Étant entendu que mes goûts tendent à diverger largement de ceux de notre lectorat cible, établis après trois études de marché et une campagne promotionnelle en béton armé, il va de soi que le premier album des Américains de Tennis risque de faire des émules dont je tiens à m’excuser d’avance de ne pas faire partie. Histoire d’éviter de vous faire perdre votre temps et le mien par la même occasion, je tâcherai de vous énumérer brièvement les raisons pour lesquelles je ne les classerai pas à l’ATP.

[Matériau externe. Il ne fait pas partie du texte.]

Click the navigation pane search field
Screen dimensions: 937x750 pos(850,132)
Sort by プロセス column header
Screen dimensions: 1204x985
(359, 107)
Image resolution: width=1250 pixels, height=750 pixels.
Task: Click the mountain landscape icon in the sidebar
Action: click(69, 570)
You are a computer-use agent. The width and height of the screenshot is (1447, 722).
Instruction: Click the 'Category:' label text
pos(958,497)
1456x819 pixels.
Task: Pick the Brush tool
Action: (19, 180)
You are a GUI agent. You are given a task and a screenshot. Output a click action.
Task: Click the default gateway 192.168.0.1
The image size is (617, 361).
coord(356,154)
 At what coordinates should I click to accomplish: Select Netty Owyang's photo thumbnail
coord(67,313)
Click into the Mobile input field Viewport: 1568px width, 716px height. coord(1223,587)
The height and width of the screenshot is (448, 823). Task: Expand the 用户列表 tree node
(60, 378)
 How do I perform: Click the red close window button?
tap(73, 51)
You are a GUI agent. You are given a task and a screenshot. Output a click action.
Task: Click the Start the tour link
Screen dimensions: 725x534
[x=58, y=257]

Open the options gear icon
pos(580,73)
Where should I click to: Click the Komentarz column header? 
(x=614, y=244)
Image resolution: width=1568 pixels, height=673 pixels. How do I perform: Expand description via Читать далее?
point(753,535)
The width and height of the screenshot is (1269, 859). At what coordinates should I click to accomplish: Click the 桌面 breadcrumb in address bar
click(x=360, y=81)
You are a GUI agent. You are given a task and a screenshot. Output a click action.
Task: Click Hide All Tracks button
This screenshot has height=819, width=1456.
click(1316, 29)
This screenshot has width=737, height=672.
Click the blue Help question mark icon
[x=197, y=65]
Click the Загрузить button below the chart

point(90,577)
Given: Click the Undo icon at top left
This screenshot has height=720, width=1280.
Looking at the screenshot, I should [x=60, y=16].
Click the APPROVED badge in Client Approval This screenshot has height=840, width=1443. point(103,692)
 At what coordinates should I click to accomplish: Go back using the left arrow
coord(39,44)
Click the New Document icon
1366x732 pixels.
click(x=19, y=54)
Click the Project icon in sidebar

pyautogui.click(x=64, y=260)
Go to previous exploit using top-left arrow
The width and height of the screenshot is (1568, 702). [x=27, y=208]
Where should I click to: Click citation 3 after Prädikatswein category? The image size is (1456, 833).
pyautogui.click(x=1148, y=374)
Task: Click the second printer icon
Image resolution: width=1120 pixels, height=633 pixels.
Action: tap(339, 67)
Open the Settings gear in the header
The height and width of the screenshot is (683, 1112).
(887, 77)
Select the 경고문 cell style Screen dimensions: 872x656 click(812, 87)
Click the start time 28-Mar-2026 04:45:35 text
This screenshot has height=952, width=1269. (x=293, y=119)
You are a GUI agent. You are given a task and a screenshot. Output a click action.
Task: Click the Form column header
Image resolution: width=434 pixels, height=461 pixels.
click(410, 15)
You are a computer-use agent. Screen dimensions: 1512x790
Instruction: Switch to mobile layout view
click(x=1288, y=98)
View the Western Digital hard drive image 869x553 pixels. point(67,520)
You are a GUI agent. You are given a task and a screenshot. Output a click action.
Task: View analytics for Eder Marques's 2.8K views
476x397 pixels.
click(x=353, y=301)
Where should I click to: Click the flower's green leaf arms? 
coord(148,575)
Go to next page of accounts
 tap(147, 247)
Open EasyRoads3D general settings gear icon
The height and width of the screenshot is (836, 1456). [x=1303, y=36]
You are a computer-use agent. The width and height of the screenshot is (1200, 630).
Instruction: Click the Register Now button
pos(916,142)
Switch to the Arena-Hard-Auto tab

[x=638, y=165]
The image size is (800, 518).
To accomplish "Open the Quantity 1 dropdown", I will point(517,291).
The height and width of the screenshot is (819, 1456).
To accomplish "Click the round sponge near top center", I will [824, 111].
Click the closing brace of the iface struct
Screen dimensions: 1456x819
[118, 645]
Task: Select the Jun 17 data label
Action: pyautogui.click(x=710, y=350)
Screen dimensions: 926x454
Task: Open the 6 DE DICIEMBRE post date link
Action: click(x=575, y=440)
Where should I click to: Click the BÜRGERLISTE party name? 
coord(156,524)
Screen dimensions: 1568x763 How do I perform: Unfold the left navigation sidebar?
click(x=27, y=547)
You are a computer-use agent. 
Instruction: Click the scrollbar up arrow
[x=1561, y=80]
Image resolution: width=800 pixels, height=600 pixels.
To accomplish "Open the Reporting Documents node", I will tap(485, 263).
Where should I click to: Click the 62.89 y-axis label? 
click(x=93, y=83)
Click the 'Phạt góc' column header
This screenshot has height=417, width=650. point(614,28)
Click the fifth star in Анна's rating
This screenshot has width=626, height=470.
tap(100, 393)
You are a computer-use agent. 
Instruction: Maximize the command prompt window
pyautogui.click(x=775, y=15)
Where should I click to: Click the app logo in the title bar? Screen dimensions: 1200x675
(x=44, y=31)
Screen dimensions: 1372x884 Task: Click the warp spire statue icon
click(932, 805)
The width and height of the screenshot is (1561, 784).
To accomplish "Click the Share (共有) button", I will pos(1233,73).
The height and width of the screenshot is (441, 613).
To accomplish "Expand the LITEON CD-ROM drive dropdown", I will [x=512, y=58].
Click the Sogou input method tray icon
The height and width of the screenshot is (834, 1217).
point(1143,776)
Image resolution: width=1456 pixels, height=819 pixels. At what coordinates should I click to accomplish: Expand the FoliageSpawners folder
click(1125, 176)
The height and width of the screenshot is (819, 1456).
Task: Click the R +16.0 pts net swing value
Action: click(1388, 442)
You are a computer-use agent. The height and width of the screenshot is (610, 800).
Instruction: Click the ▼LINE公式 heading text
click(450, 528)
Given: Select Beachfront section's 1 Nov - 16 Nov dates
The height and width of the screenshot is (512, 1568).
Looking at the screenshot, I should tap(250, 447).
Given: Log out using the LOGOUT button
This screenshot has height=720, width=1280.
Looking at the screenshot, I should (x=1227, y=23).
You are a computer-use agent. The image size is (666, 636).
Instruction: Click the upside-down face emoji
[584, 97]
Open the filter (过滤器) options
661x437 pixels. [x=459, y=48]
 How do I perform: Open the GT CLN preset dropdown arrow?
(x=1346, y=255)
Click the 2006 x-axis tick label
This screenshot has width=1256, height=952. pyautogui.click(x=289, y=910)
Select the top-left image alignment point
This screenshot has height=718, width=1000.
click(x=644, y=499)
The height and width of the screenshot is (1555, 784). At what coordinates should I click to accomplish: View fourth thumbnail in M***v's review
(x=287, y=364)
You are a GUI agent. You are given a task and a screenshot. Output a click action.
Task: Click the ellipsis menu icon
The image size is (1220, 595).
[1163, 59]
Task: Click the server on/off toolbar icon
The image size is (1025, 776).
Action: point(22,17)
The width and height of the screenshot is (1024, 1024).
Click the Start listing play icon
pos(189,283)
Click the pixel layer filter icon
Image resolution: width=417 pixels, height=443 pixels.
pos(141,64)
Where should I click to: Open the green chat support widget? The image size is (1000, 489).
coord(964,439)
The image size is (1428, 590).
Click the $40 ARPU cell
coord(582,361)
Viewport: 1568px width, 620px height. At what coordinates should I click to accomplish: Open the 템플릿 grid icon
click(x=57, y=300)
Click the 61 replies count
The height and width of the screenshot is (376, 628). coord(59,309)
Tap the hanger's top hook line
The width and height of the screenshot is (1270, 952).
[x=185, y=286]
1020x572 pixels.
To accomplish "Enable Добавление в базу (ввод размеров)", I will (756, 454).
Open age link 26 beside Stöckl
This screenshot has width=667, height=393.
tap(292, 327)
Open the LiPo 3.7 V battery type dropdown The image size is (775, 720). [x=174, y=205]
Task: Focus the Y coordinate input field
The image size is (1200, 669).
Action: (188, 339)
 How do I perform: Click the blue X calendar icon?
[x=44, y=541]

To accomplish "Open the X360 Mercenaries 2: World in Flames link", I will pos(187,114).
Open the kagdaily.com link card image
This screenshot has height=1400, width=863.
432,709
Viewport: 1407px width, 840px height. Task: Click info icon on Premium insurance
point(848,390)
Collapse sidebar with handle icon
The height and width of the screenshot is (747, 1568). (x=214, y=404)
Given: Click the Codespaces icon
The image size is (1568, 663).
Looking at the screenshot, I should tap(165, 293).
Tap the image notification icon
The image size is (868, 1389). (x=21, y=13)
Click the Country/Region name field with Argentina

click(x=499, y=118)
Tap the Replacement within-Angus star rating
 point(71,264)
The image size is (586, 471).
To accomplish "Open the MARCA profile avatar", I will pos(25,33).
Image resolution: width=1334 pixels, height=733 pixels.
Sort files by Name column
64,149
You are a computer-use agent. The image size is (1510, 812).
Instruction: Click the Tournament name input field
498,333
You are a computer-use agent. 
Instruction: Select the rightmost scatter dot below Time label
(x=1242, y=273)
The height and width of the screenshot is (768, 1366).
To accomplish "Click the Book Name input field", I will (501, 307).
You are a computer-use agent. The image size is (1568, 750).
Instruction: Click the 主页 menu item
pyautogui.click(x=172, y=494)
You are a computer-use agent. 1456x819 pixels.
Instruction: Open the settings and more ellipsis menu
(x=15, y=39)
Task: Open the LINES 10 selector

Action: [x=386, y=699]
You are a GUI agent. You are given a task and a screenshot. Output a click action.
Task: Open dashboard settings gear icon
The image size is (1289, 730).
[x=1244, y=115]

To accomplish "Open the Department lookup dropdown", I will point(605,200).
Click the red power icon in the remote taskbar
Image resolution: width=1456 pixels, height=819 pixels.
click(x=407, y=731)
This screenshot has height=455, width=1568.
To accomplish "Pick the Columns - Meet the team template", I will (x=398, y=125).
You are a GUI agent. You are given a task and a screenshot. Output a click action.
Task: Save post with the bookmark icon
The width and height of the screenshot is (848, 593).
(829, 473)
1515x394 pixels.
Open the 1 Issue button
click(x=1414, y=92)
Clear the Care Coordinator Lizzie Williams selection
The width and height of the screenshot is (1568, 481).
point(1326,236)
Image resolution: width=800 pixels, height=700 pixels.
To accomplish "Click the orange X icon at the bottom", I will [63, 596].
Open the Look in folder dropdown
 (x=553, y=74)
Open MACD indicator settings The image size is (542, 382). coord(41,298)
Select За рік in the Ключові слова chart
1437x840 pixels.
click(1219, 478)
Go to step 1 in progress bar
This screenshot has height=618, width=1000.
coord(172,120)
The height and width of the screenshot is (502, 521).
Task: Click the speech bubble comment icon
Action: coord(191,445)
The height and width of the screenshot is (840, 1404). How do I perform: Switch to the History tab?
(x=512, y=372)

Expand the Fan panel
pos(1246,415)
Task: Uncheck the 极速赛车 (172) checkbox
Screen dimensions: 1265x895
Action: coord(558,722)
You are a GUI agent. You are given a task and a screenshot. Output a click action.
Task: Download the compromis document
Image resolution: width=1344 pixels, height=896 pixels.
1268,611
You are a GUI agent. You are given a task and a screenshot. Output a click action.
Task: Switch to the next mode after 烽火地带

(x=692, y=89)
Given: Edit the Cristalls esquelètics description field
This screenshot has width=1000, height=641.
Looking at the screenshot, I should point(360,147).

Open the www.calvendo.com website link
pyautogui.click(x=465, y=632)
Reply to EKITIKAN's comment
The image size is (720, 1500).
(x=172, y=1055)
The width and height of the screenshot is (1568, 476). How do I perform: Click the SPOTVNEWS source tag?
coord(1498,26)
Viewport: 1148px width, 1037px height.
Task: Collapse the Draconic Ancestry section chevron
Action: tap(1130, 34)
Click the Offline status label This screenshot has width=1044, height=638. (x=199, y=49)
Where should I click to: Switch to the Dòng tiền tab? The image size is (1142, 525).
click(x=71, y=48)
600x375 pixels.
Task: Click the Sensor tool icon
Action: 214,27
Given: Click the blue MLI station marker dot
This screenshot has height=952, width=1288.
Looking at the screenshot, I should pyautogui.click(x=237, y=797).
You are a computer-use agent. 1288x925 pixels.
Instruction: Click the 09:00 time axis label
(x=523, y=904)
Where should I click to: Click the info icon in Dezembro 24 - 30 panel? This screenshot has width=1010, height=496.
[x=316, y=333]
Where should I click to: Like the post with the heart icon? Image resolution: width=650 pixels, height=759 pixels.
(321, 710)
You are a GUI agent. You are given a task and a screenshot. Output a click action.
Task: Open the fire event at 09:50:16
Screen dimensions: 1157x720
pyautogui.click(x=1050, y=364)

Premier set. Take Me Somewhere annonce le jeu avec sa resucée d’indie-rock nostalgique, doo-wop dopé au shoegazing domestique. Les Ronettes sans Phil Spector, les Shangri-Las sans les Sonics, jouant sur terre battue d’avance par manque de rebondissements. Deuxième service. Long Boat Pass propose un échange plus captivant de chœurs sucrés et de guitares en coup droit, avant que la chanson-titre ne monte au filet pour tenter le bon vieux twist à shalala. Ça commence à se voir. Out.

Deuxième set. Aucun revers à signaler. Marathon commence plutôt bien mais n’a pas besoin de courir 42 km en fond de court pour s’essouffler. Bimini Bay et Pigeon confirment la prééminence des slows tandis que South Carolina retente un ace sur fond de nervosité garage. Mais la voix surannée d’Alaina Moore est si prévisible dans son placement qu’un smash bien négocié finit toujours par avoir raison de ses wouhouhou, incapables de déstabiliser l’interlocuteur.

Troisième set. Difficile de croire que le double à la scène comme à la ville n’a pas d’autres atouts dans son jeu. Seafarer, malgré sa fluidité, ne fait plus tourner la tête du public. Baltimore, en moins de trois minutes pourtant, fait même trouver le temps long. Double faute. Pour son baroud d’honneur, Tennis sauve quelques balles de match avec Waterbirds, de nouveau en calmant le jeu. Mais la conclusion est sans appel : 6-2, 6-2, 6-1. Monté après tout le monde sur le terrain du revival sixties, Tennis n’a décidément rien pour surprendre. Pour le grand chelem, c’est pas gagné.